Sentuhannya yang tadinya mengeringkan rambut Elise, kini terasa kasar dan kasar.
Elise menganggap itu tanda ketidakpuasannya.
“Orang yang tampaknya tidak puas adalah Yang Mulia, bukan saya.”
“Ketidakpuasan…”
Gumam Karan.
“Sepertinya begitu.”
Nada suaranya dipenuhi rasa kehilangan, seolah dia terlambat menyadarinya.
“Jika Anda merasa tidak puas, jika ini tentang saya, tolong beri tahu saya.”
“Maukah kamu mendengarkan jika aku mengatakannya, Elise?”
Karan menyilangkan tangannya.

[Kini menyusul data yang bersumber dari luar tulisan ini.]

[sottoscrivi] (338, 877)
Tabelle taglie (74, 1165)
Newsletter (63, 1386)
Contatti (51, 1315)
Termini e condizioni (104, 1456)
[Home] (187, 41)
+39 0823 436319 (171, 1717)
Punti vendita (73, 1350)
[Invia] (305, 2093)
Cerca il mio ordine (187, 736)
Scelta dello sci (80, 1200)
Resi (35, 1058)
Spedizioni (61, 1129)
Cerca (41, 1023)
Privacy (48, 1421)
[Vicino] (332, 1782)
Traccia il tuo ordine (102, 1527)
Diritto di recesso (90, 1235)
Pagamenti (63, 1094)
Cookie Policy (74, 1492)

Postur tubuhnya terpantul jelas di cermin.
Nada suaranya sangat sopan, tetapi alisnya yang sedikit terangkat dan postur tubuhnya yang miring sangat nakal.
Mungkin terlihat lebih menarik karena kemeja yang dia kancing sembarangan. Berbeda dengan pakaian Elise yang dikancingkan hingga leher.
Suasana mentah unik Karan menjadi lebih jelas.
Itu berbahaya.
Elise dengan erat menggenggam kedua tangannya di lutut.